* _REQUIRED WORK_: Your output is to consist only of the line containing "This screenshot has width=640, height=480." and the lines after it, through the end of the data, reproduced exactly.

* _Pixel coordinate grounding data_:
....................
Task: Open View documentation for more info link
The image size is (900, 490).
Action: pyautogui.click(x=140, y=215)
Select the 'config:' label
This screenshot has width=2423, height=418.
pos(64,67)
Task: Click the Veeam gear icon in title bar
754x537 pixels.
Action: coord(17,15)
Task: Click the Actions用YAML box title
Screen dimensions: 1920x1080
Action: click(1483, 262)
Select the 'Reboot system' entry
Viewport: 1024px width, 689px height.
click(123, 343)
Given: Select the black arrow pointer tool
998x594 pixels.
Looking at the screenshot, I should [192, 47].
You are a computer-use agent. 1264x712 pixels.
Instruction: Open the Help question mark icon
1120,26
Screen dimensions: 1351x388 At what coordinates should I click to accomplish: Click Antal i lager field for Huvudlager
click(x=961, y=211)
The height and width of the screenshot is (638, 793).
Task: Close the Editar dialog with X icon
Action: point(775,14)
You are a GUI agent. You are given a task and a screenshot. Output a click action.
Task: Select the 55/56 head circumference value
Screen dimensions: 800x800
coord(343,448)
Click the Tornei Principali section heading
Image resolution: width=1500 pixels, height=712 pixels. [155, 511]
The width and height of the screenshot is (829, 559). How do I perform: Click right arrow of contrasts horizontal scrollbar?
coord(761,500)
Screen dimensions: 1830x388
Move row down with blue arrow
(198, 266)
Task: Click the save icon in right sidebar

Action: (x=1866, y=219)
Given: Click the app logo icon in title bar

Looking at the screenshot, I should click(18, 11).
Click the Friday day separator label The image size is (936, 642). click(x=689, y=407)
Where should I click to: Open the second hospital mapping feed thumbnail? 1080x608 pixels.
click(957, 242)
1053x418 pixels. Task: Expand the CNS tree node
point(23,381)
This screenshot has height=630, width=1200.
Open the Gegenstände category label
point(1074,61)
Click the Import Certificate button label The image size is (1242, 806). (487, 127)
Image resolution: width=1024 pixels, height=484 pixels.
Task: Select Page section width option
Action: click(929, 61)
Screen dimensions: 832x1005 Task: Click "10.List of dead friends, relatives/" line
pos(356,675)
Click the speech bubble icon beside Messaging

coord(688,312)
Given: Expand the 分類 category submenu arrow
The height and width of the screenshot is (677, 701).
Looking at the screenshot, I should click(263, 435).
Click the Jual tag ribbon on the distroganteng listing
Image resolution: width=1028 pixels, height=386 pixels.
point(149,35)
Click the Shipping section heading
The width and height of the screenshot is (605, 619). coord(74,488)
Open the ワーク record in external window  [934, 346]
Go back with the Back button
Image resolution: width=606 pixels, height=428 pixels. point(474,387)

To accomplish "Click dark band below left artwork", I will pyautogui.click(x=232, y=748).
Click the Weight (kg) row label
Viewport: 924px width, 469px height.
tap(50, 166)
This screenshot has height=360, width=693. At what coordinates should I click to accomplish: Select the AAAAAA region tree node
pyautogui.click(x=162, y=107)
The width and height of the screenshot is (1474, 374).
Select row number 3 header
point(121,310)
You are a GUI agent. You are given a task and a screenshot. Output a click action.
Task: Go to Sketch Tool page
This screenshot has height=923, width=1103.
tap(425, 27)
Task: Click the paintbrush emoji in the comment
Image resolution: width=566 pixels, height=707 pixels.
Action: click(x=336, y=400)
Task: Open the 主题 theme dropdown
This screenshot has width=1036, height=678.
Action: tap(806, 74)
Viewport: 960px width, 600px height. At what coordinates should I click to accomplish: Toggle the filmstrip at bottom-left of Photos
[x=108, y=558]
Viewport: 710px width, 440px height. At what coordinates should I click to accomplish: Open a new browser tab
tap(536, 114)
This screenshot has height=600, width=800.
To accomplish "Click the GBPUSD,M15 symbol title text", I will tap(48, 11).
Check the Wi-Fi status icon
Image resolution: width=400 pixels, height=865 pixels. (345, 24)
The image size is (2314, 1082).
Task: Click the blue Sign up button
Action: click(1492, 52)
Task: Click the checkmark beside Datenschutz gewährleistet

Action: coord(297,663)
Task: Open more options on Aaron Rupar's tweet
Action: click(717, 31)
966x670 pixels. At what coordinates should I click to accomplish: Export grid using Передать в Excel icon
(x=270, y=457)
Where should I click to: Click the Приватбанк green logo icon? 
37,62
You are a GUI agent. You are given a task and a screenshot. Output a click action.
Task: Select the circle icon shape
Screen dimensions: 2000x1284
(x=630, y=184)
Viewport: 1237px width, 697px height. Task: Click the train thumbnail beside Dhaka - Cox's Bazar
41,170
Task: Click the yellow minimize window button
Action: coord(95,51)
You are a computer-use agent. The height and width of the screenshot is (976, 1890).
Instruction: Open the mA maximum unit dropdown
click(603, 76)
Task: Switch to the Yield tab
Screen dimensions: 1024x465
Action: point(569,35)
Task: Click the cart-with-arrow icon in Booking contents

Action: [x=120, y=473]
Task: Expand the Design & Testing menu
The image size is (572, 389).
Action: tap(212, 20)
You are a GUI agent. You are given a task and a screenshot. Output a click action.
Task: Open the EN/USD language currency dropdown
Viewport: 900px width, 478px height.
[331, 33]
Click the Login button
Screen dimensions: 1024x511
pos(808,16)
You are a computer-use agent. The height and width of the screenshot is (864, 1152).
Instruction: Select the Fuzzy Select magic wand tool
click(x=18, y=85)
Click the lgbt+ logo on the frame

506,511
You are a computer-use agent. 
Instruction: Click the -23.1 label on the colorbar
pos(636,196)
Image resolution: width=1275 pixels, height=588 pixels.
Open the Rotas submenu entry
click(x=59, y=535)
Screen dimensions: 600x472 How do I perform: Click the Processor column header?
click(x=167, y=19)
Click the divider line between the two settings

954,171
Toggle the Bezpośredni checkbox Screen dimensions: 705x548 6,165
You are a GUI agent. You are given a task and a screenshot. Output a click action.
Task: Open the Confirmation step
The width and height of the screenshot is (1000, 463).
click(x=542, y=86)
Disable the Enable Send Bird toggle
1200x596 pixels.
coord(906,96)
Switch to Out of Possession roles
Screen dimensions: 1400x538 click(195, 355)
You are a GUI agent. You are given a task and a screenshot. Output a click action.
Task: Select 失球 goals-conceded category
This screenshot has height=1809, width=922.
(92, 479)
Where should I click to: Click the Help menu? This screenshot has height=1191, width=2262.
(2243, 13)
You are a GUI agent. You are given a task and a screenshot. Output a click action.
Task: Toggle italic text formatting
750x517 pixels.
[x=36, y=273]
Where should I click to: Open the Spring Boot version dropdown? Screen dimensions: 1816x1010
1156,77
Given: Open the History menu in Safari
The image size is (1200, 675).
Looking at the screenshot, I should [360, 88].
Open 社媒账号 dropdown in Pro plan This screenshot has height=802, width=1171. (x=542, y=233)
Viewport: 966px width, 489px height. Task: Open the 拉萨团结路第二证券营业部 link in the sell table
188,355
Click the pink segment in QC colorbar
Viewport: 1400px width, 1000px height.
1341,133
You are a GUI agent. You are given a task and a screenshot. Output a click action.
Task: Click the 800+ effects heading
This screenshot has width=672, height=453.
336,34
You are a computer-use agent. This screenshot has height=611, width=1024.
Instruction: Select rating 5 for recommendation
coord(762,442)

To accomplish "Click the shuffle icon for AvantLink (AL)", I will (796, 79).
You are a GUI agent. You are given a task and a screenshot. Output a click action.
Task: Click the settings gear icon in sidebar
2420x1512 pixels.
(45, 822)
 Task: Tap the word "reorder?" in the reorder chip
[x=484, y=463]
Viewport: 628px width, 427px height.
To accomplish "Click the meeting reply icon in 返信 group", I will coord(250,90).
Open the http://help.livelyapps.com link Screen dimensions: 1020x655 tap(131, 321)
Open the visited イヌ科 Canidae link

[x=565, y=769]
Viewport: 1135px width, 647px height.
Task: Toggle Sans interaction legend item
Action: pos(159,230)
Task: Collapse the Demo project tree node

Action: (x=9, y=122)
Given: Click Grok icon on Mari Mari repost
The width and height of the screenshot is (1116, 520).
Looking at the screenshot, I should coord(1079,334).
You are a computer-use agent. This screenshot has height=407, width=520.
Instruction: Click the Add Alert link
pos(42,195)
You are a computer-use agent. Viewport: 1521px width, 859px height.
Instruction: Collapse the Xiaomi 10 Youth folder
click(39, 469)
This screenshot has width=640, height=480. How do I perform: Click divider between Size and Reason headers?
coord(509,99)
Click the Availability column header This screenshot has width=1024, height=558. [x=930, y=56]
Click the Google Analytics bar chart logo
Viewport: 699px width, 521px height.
....................
* _THE ANSWER_:
This screenshot has width=640, height=480. How do I perform: Click divider between Size and Reason headers?
coord(509,99)
Click the Availability column header This screenshot has width=1024, height=558. [x=930, y=56]
Click the Google Analytics bar chart logo
Viewport: 699px width, 521px height.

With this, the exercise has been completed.